Weird that there's this inconsistency between 1999 and 2000...

FYI a hack I used to just open the first ERA5 data variable in the NetCDF dataset is the following:

            with xr.open_dataset(fpath) as ds:
                da = next(iter(ds.data_vars.values()))

In practice I've found this means the lambert_... var always gets ignored, and you don't need to know the name of the data_var of interest - just the fpath. It's definitely VERY dodgy though!

JimCircadian commented 2 years ago

No worries @tom-andersson, all reprocessed and updated. I need to verify that this is an artifact from switching between API and toolbox. I was just surprised it didn't fall over during regridding...

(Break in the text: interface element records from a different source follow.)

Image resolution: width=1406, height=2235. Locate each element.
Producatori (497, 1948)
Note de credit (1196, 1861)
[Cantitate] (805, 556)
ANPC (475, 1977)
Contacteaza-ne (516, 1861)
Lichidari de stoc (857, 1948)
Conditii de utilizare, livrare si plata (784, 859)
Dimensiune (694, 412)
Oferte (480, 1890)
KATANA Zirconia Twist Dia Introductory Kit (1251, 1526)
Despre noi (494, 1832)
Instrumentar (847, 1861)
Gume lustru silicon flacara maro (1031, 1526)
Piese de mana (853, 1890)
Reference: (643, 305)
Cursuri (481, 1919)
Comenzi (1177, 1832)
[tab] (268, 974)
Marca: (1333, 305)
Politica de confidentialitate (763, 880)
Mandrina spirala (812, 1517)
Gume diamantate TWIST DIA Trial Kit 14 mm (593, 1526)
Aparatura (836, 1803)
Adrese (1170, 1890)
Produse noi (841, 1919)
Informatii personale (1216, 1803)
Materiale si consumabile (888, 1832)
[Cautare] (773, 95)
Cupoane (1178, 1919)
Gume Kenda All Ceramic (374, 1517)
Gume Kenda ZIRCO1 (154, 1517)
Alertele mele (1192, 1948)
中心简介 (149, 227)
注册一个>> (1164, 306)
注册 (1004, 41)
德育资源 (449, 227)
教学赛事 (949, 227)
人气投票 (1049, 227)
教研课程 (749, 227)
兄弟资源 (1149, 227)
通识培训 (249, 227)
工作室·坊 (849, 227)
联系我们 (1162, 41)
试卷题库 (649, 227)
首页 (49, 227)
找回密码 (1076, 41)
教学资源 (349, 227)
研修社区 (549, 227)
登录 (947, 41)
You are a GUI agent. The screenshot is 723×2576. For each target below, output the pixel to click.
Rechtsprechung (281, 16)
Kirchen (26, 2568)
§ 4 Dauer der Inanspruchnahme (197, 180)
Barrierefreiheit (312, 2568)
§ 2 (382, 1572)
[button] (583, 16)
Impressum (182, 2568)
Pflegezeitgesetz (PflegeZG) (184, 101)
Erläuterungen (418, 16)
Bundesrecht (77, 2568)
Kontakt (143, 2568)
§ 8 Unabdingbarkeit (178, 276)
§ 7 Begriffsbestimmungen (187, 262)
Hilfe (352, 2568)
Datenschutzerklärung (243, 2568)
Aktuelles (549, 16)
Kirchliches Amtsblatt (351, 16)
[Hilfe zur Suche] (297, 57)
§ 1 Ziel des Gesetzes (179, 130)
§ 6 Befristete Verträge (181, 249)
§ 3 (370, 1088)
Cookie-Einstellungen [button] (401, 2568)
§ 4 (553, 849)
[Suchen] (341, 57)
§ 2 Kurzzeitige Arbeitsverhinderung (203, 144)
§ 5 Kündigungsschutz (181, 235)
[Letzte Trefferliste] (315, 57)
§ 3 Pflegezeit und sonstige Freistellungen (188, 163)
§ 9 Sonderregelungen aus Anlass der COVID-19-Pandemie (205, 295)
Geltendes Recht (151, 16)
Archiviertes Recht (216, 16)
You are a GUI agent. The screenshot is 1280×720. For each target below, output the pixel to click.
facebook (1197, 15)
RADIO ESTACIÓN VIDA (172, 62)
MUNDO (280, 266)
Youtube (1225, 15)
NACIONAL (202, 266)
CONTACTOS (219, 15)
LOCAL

JimCircadian commented 2 years ago

Gist here for doing the whole lot

JimCircadian commented 2 years ago

Looking at the datasets as videos, this appears to have been rectified. There was definitely an issue with regrid processing that has also been solved recently, so closing this. Future reproducible issues will be contained in the icenet2 repository for this project.